Neurosurgical Focus | 2015
Libby Kosnik-Infinger; Craig Gendron; Christopher B. Gordon; Brian S. Pan; John A. van Aalst; Timothy W. Vogel
Background:The monobloc procedure has been criticized owing to its tendency for cerebrospinal fluid leak, relapse, infection, and incomplete ossification. Such risks have been decreased through gradual advancement of the monobloc via distraction osteogenesis.
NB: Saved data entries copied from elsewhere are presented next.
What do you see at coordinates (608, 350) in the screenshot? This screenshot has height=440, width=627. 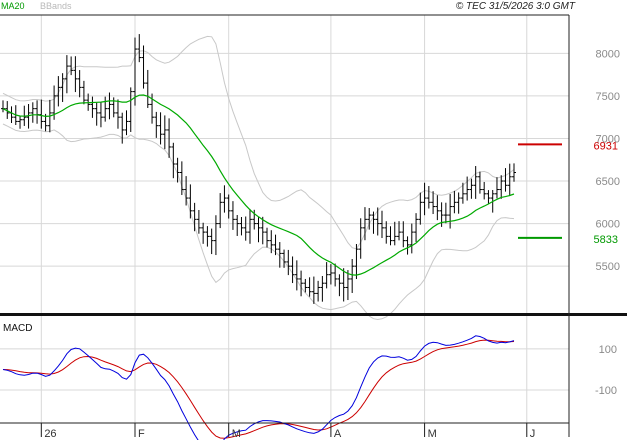 I see `macd-tick-label: 100` at bounding box center [608, 350].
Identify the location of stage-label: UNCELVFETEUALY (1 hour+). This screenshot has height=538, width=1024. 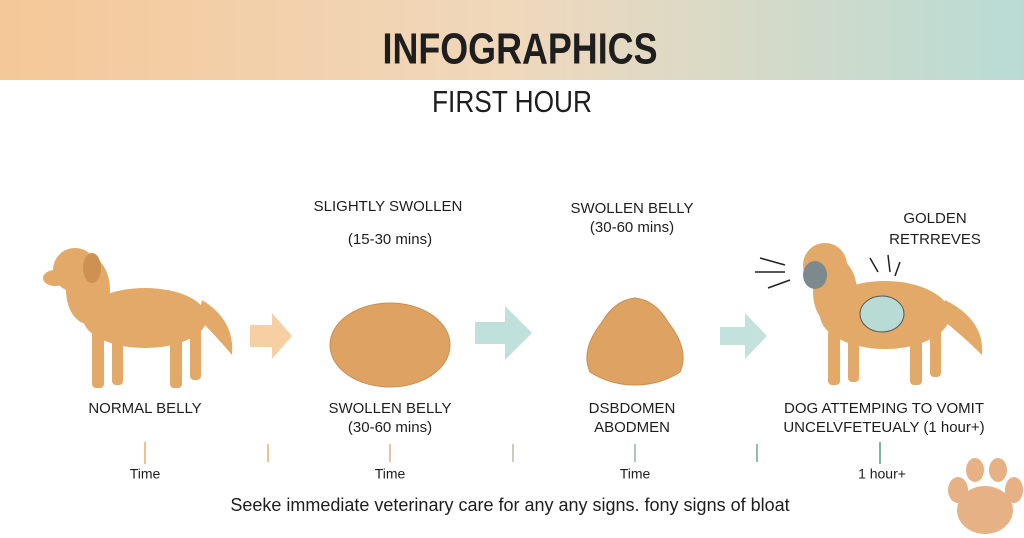
(884, 428).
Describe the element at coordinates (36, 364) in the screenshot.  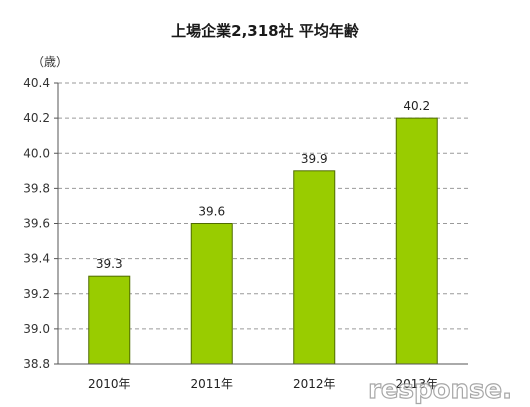
I see `y-tick-label: 38.8` at that location.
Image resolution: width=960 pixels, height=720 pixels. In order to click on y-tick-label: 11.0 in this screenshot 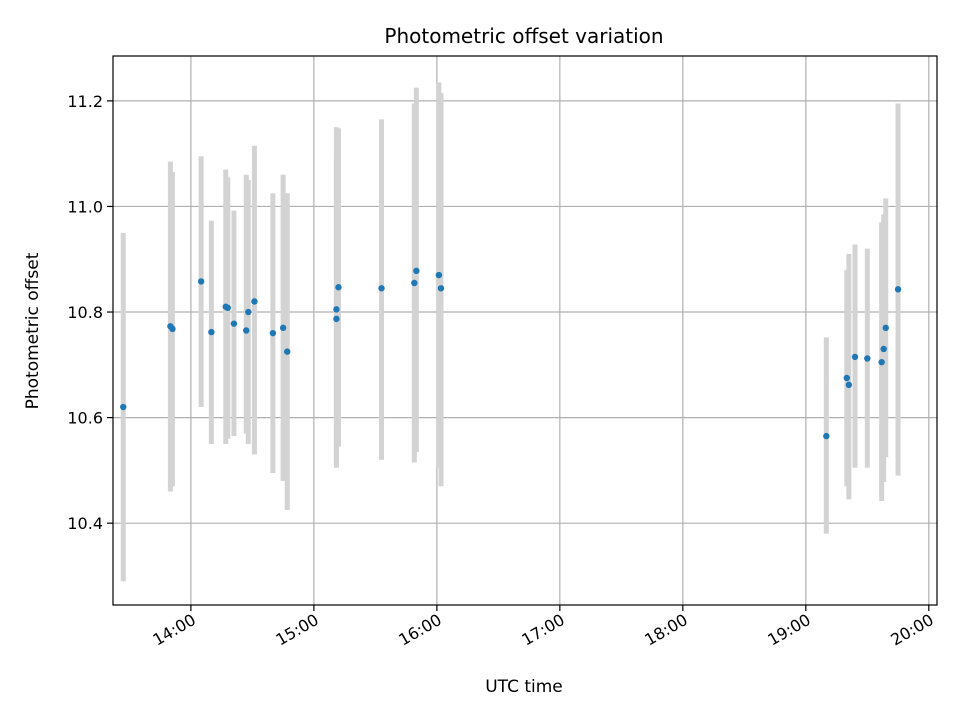, I will do `click(85, 206)`.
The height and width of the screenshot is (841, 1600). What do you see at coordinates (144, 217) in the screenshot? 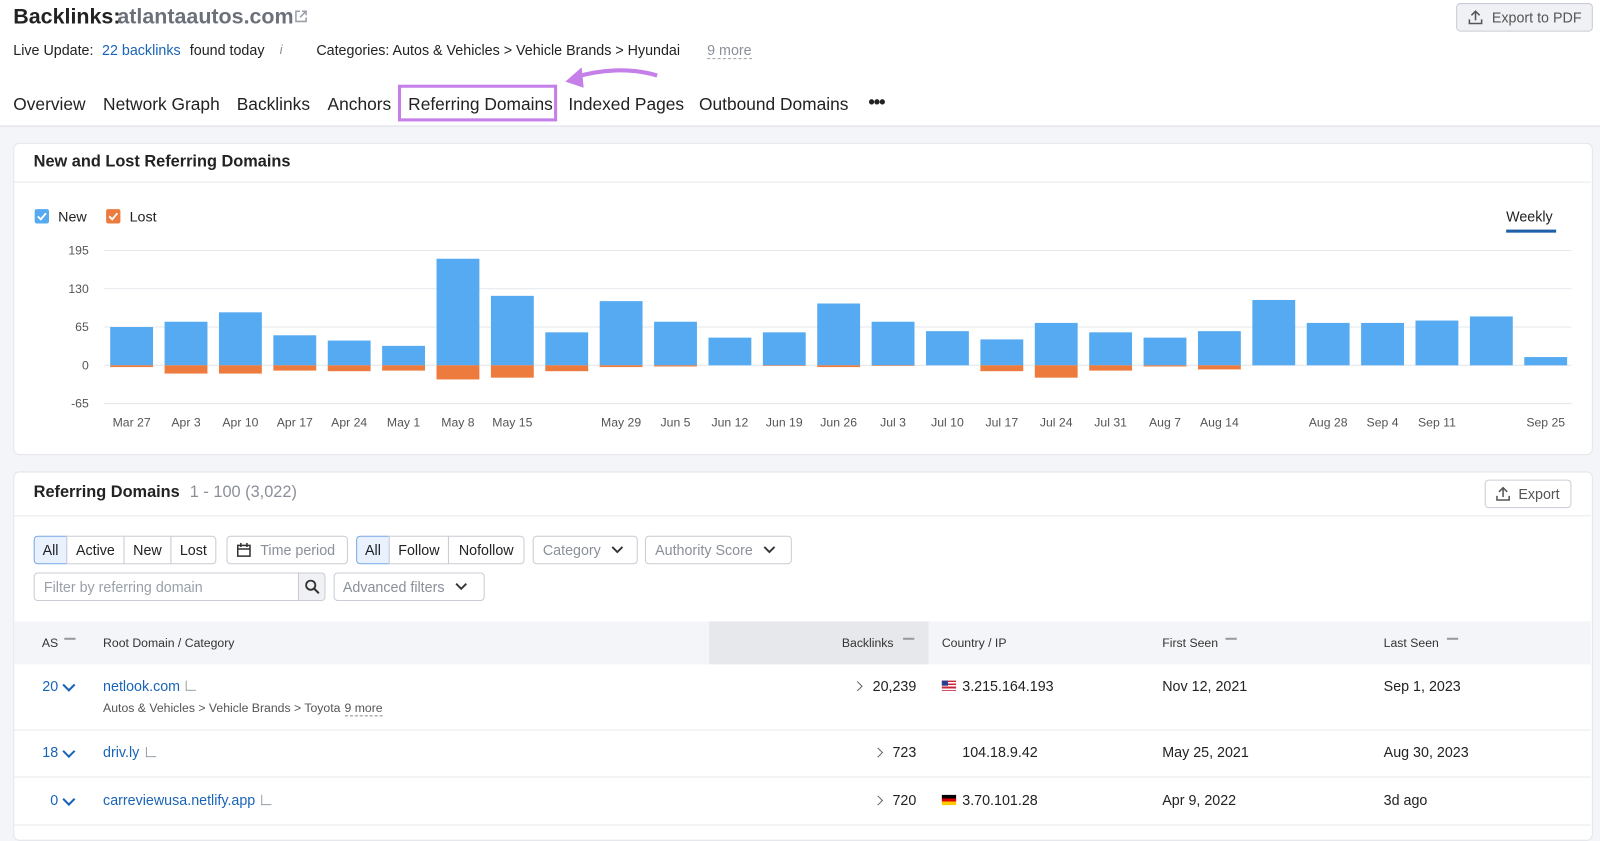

This cadaver study was undertaken to develop an endoscopic, ultrasonic monobloc osteotomy to further minimize risks and potentially improve outcomes. Methods:Three fresh, adult human cadavers were used in this study. Endoscopic ultrasonic monobloc osteotomy was completed in all cadavers with 3 incisions hidden in the hair-bearing scalp. The incisions afforded access for small craniotomies through which the dura was dissected from the frontal bones. An ultrasonic scalpel and endoscope then traveled extradurally to osteotomize the frontal bones, temporal bones, sphenoid wings, and superior aspects of the orbits intracranially. Pterygomaxillary dysjunction was performed with conventional osteotomes intraorally. Results:The endoscopic ultrasonic monobloc osteotomy was completed as a single fragment in all 3 cadavers. No additional incisions were required. Completeness of the osteotomy and integrity of the single fragment were evaluated by manual examination and endoscopic visualization of free movement at osteotomy sites. Osteotomy completion took less than 2.5 hours. Dura and periosteum surrounding all osteotomies remained intact, eliminating concern for injury to adjacent soft tissue. Careful placement of temporal incisions and craniotomies was critical to facilitate completion of osteotomies in a clinically safe manner. Conclusions:We have demonstrated the feasibility of an endoscopic ultrasonic monobloc advancement technique in cadavers. The technique can be completed without a bicoronal incision while completely protecting all vital structures. The preservation of vascularity and periosteum afforded by this technique may provide improved outcomes and reduced complications.